Which lines in the entries below contain the word "arrow"? Return each of those lines in full, treating uppercase and lowercase as different.

----- Records for the exercise -----

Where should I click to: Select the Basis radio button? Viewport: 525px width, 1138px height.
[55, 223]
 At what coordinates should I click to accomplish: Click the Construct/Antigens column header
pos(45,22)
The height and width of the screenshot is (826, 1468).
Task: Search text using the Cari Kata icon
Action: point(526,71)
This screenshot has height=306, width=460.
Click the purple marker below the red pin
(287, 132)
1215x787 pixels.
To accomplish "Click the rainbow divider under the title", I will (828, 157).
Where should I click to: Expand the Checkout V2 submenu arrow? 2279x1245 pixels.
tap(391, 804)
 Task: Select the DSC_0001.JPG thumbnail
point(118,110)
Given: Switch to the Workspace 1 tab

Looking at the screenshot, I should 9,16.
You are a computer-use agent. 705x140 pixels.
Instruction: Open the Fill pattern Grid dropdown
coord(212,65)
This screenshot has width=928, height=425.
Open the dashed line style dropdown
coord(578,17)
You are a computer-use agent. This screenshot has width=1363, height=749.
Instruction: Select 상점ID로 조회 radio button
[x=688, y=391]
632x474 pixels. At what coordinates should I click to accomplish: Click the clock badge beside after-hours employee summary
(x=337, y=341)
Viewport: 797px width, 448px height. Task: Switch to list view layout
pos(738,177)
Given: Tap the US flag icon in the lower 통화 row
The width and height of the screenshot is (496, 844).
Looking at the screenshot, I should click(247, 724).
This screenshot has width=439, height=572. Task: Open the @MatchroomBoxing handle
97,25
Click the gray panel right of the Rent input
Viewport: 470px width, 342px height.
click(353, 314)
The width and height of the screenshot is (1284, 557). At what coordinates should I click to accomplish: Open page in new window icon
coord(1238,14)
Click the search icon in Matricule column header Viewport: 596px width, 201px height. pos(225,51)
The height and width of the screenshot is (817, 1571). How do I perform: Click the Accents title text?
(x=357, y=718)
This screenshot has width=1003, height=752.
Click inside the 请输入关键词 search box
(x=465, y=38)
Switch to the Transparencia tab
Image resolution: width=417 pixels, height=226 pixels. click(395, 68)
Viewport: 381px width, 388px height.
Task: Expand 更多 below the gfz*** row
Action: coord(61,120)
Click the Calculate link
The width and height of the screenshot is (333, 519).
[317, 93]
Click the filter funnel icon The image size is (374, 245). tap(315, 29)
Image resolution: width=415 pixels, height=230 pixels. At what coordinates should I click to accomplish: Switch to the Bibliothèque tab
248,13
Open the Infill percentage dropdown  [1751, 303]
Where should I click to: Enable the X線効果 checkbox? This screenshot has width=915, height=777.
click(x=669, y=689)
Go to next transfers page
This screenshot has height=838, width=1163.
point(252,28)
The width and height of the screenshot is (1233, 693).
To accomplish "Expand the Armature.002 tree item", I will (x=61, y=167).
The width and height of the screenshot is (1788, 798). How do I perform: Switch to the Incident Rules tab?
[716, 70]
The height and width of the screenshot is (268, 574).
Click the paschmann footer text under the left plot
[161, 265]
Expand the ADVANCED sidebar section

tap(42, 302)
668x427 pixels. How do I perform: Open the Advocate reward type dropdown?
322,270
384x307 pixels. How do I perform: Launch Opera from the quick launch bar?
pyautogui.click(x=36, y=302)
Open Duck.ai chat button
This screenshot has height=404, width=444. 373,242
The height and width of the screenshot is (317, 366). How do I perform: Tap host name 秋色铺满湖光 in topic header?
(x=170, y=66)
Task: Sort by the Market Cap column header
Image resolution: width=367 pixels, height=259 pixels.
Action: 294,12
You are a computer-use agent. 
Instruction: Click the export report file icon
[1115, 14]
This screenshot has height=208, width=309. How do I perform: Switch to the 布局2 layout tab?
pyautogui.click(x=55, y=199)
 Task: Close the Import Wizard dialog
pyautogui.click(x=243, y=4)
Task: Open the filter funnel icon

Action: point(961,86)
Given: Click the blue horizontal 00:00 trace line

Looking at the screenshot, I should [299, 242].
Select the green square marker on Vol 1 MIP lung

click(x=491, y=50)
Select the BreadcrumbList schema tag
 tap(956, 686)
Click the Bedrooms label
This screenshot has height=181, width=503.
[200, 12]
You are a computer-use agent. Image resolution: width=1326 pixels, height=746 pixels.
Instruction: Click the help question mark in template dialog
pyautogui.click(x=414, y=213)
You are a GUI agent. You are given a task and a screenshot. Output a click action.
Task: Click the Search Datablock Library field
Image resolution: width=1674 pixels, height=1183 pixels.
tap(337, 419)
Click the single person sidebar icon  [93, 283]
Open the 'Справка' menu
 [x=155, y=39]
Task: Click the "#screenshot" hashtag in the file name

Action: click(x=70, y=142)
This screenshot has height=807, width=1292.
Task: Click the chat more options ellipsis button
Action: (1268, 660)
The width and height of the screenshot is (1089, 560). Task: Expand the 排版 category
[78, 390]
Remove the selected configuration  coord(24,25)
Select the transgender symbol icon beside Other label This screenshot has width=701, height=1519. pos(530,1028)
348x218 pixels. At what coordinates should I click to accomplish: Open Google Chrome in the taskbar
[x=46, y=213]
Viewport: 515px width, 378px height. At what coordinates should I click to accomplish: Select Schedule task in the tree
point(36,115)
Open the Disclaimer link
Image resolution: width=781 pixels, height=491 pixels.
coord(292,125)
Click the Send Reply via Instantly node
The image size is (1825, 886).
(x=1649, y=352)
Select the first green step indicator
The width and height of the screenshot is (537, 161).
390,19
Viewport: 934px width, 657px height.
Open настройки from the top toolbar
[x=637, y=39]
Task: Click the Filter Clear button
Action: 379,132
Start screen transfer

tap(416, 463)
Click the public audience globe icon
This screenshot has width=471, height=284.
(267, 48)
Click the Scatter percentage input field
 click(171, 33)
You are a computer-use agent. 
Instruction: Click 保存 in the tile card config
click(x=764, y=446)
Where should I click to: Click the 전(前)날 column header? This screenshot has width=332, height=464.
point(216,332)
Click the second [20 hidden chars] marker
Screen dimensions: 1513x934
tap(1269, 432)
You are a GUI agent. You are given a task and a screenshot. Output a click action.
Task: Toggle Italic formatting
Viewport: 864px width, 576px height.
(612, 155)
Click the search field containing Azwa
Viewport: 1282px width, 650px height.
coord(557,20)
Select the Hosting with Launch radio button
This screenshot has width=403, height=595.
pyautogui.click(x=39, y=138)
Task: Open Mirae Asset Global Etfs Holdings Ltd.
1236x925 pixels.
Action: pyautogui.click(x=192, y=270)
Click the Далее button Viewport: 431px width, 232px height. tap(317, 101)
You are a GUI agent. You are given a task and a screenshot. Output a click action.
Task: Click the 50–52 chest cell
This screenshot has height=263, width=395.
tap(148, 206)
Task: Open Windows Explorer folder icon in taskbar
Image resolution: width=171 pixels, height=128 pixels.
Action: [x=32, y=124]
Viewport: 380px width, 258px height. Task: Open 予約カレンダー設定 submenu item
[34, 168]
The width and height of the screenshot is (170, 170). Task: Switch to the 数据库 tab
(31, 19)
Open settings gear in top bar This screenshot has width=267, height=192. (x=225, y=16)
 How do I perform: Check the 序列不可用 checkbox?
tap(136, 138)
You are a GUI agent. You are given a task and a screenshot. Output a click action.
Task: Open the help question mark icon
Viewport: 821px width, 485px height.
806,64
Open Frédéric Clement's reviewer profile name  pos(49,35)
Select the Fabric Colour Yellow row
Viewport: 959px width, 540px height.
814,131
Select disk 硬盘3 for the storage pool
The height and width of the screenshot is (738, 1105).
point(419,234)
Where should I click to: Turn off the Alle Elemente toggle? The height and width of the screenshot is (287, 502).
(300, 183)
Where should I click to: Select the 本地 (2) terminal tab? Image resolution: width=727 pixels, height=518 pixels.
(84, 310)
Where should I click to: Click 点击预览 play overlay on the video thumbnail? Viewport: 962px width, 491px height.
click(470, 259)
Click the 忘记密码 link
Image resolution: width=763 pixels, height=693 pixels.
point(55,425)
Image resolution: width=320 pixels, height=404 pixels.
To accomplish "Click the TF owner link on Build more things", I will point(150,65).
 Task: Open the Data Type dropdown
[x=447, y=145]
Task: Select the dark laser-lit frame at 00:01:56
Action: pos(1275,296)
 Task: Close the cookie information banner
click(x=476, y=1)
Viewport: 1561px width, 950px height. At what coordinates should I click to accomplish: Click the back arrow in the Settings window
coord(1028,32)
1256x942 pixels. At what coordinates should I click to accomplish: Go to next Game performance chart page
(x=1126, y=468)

-----

Task output
Where should I click to: Expand the Checkout V2 submenu arrow? 2279x1245 pixels.
Viewport: 1561px width, 950px height. At what coordinates should I click to accomplish: Click the back arrow in the Settings window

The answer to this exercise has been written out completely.